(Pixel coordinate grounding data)
::::::
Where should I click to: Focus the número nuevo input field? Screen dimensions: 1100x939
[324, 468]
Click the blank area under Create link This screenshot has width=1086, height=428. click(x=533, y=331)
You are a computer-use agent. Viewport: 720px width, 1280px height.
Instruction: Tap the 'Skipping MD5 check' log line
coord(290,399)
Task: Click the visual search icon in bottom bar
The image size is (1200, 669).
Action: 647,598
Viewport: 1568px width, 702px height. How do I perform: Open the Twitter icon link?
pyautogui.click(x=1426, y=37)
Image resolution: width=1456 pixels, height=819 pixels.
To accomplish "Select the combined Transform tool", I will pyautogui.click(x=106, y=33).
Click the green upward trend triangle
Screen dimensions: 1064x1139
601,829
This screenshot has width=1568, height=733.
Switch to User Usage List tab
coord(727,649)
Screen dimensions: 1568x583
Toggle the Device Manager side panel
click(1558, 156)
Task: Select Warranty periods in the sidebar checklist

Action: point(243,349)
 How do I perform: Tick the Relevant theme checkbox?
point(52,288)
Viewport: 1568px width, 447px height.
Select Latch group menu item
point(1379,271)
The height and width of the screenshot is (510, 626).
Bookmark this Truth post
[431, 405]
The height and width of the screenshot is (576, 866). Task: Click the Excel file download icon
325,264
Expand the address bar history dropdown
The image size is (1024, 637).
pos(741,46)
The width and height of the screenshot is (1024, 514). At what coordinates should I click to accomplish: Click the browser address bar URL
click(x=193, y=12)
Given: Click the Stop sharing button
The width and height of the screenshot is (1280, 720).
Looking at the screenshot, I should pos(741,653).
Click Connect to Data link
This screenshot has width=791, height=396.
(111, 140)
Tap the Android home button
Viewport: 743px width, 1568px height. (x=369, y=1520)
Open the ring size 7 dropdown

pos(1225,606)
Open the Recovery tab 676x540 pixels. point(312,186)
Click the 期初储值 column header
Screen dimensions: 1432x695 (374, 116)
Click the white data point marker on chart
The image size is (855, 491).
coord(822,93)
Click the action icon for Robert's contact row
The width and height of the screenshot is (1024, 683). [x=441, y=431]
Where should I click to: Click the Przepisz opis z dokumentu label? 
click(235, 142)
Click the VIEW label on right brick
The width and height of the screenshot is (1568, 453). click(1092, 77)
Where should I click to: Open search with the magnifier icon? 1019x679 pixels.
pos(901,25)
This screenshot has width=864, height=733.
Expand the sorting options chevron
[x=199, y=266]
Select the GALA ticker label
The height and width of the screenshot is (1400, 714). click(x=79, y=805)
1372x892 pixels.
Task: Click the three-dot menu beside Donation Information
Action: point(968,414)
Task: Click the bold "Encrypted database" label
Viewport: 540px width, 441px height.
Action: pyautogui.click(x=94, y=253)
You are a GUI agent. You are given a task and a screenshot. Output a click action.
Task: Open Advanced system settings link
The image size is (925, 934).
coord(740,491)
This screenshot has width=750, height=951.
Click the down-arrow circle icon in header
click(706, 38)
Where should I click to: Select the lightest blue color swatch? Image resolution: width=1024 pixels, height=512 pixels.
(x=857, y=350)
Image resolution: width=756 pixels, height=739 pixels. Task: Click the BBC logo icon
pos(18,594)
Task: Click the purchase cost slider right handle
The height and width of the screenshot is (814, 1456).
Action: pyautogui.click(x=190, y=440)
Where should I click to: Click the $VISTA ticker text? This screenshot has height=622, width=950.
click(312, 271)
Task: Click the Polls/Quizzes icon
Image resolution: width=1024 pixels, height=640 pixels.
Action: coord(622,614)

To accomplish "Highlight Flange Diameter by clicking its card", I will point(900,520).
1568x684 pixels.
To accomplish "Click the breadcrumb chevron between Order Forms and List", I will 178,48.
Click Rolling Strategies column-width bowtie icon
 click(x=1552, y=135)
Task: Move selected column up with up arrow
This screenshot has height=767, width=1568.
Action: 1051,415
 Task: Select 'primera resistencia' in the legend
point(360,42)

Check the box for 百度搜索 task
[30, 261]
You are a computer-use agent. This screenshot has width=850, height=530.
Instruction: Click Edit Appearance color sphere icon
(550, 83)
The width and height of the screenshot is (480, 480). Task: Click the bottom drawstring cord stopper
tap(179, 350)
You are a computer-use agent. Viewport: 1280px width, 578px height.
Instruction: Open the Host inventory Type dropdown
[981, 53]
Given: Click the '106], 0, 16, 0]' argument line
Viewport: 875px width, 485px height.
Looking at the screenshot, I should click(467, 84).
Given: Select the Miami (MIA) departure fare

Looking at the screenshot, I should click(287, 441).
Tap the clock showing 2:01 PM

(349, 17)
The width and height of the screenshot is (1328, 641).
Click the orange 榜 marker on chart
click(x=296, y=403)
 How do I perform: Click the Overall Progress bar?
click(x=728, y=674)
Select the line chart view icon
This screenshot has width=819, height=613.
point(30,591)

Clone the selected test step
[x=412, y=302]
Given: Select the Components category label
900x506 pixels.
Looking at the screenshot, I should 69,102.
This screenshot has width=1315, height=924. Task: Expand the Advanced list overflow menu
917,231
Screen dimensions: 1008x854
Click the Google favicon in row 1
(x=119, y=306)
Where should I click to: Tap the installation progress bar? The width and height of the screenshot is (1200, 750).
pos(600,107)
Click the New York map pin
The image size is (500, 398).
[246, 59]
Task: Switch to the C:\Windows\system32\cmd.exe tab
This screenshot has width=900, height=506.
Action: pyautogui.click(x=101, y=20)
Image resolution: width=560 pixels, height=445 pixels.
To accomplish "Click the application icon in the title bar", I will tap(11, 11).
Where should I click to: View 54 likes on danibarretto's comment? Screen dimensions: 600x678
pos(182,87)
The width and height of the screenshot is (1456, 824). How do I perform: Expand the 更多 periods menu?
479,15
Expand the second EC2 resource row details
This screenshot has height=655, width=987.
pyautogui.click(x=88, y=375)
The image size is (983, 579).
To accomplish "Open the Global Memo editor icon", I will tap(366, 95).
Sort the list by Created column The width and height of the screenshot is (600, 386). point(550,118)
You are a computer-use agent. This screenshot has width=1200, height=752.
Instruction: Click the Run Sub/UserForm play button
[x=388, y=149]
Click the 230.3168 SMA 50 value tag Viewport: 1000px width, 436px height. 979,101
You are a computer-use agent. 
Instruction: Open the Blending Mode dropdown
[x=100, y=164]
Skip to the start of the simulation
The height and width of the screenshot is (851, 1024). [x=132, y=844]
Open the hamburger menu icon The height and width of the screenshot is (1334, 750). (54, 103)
::::::
Task goal:
For every entry above, give it back exactly as written.

Answer section:
Where should I click to: Focus the número nuevo input field? Screen dimensions: 1100x939
[324, 468]
Click the blank area under Create link This screenshot has width=1086, height=428. click(x=533, y=331)
You are a computer-use agent. Viewport: 720px width, 1280px height.
Instruction: Tap the 'Skipping MD5 check' log line
coord(290,399)
Task: Click the visual search icon in bottom bar
The image size is (1200, 669).
Action: 647,598
Viewport: 1568px width, 702px height. How do I perform: Open the Twitter icon link?
pyautogui.click(x=1426, y=37)
Image resolution: width=1456 pixels, height=819 pixels.
To accomplish "Select the combined Transform tool", I will pyautogui.click(x=106, y=33).
Click the green upward trend triangle
Screen dimensions: 1064x1139
601,829
This screenshot has width=1568, height=733.
Switch to User Usage List tab
coord(727,649)
Screen dimensions: 1568x583
Toggle the Device Manager side panel
click(1558, 156)
Task: Select Warranty periods in the sidebar checklist

Action: point(243,349)
 How do I perform: Tick the Relevant theme checkbox?
point(52,288)
Viewport: 1568px width, 447px height.
Select Latch group menu item
point(1379,271)
The height and width of the screenshot is (510, 626).
Bookmark this Truth post
[431, 405]
The height and width of the screenshot is (576, 866). Task: Click the Excel file download icon
325,264
Expand the address bar history dropdown
The image size is (1024, 637).
pos(741,46)
The width and height of the screenshot is (1024, 514). At what coordinates should I click to accomplish: Click the browser address bar URL
click(x=193, y=12)
Given: Click the Stop sharing button
The width and height of the screenshot is (1280, 720).
Looking at the screenshot, I should pos(741,653).
Click Connect to Data link
This screenshot has width=791, height=396.
(111, 140)
Tap the Android home button
Viewport: 743px width, 1568px height. (x=369, y=1520)
Open the ring size 7 dropdown

pos(1225,606)
Open the Recovery tab 676x540 pixels. point(312,186)
Click the 期初储值 column header
Screen dimensions: 1432x695 (374, 116)
Click the white data point marker on chart
The image size is (855, 491).
coord(822,93)
Click the action icon for Robert's contact row
The width and height of the screenshot is (1024, 683). [x=441, y=431]
Where should I click to: Click the Przepisz opis z dokumentu label? 
click(235, 142)
Click the VIEW label on right brick
The width and height of the screenshot is (1568, 453). click(1092, 77)
Where should I click to: Open search with the magnifier icon? 1019x679 pixels.
pos(901,25)
This screenshot has width=864, height=733.
Expand the sorting options chevron
[x=199, y=266]
Select the GALA ticker label
The height and width of the screenshot is (1400, 714). click(x=79, y=805)
1372x892 pixels.
Task: Click the three-dot menu beside Donation Information
Action: point(968,414)
Task: Click the bold "Encrypted database" label
Viewport: 540px width, 441px height.
Action: pyautogui.click(x=94, y=253)
You are a GUI agent. You are given a task and a screenshot. Output a click action.
Task: Open Advanced system settings link
The image size is (925, 934).
coord(740,491)
This screenshot has width=750, height=951.
Click the down-arrow circle icon in header
click(706, 38)
Where should I click to: Select the lightest blue color swatch? Image resolution: width=1024 pixels, height=512 pixels.
(x=857, y=350)
Image resolution: width=756 pixels, height=739 pixels. Task: Click the BBC logo icon
pos(18,594)
Task: Click the purchase cost slider right handle
The height and width of the screenshot is (814, 1456).
Action: pyautogui.click(x=190, y=440)
Where should I click to: Click the $VISTA ticker text? This screenshot has height=622, width=950.
click(312, 271)
Task: Click the Polls/Quizzes icon
Image resolution: width=1024 pixels, height=640 pixels.
Action: coord(622,614)

To accomplish "Highlight Flange Diameter by clicking its card", I will point(900,520).
1568x684 pixels.
To accomplish "Click the breadcrumb chevron between Order Forms and List", I will 178,48.
Click Rolling Strategies column-width bowtie icon
 click(x=1552, y=135)
Task: Move selected column up with up arrow
This screenshot has height=767, width=1568.
Action: 1051,415
 Task: Select 'primera resistencia' in the legend
point(360,42)

Check the box for 百度搜索 task
[30, 261]
You are a computer-use agent. This screenshot has width=850, height=530.
Instruction: Click Edit Appearance color sphere icon
(550, 83)
The width and height of the screenshot is (480, 480). Task: Click the bottom drawstring cord stopper
tap(179, 350)
You are a computer-use agent. Viewport: 1280px width, 578px height.
Instruction: Open the Host inventory Type dropdown
[981, 53]
Given: Click the '106], 0, 16, 0]' argument line
Viewport: 875px width, 485px height.
Looking at the screenshot, I should click(467, 84).
Given: Select the Miami (MIA) departure fare

Looking at the screenshot, I should click(287, 441).
Tap the clock showing 2:01 PM

(349, 17)
The width and height of the screenshot is (1328, 641).
Click the orange 榜 marker on chart
click(x=296, y=403)
 How do I perform: Click the Overall Progress bar?
click(x=728, y=674)
Select the line chart view icon
This screenshot has width=819, height=613.
point(30,591)

Clone the selected test step
[x=412, y=302]
Given: Select the Components category label
900x506 pixels.
Looking at the screenshot, I should 69,102.
This screenshot has width=1315, height=924. Task: Expand the Advanced list overflow menu
917,231
Screen dimensions: 1008x854
Click the Google favicon in row 1
(x=119, y=306)
Where should I click to: Tap the installation progress bar? The width and height of the screenshot is (1200, 750).
pos(600,107)
Click the New York map pin
The image size is (500, 398).
[246, 59]
Task: Switch to the C:\Windows\system32\cmd.exe tab
This screenshot has width=900, height=506.
Action: pyautogui.click(x=101, y=20)
Image resolution: width=560 pixels, height=445 pixels.
To accomplish "Click the application icon in the title bar", I will tap(11, 11).
Where should I click to: View 54 likes on danibarretto's comment? Screen dimensions: 600x678
pos(182,87)
The width and height of the screenshot is (1456, 824). How do I perform: Expand the 更多 periods menu?
479,15
Expand the second EC2 resource row details
This screenshot has height=655, width=987.
pyautogui.click(x=88, y=375)
The image size is (983, 579).
To accomplish "Open the Global Memo editor icon", I will tap(366, 95).
Sort the list by Created column The width and height of the screenshot is (600, 386). point(550,118)
You are a computer-use agent. This screenshot has width=1200, height=752.
Instruction: Click the Run Sub/UserForm play button
[x=388, y=149]
Click the 230.3168 SMA 50 value tag Viewport: 1000px width, 436px height. 979,101
You are a computer-use agent. 
Instruction: Open the Blending Mode dropdown
[x=100, y=164]
Skip to the start of the simulation
The height and width of the screenshot is (851, 1024). [x=132, y=844]
Open the hamburger menu icon The height and width of the screenshot is (1334, 750). (54, 103)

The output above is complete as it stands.